* **TO DO**
Work through the data below and give the number of lines holding the word "computer", without any other text.

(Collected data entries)
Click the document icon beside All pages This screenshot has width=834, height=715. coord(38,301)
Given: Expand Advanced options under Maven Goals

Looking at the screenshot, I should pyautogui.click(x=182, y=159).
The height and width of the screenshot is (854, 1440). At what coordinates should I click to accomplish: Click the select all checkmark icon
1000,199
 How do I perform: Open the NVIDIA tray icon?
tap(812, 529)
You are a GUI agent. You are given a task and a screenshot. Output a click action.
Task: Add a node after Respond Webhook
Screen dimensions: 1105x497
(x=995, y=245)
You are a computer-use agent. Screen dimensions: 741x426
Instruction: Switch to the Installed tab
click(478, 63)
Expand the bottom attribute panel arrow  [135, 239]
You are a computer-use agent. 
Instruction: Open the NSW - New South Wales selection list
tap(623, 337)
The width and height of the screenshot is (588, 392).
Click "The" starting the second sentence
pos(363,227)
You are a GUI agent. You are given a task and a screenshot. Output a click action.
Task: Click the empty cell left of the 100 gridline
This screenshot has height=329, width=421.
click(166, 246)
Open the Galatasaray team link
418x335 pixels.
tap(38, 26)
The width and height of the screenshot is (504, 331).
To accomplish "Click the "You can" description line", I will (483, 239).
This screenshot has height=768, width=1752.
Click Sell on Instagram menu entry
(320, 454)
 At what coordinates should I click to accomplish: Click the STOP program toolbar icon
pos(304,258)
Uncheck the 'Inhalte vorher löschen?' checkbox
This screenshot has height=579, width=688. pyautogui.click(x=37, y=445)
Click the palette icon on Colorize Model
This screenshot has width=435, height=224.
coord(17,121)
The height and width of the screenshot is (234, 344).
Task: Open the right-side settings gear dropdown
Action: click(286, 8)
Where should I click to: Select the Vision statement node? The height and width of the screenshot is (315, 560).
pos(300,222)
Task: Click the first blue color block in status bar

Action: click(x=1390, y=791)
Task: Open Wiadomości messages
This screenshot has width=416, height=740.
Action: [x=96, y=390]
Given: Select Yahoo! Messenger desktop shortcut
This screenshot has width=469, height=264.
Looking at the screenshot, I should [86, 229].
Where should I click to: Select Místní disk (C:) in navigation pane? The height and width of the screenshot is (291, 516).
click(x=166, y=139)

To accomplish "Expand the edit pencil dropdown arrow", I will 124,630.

* **REPLY TO THE EXERCISE**
2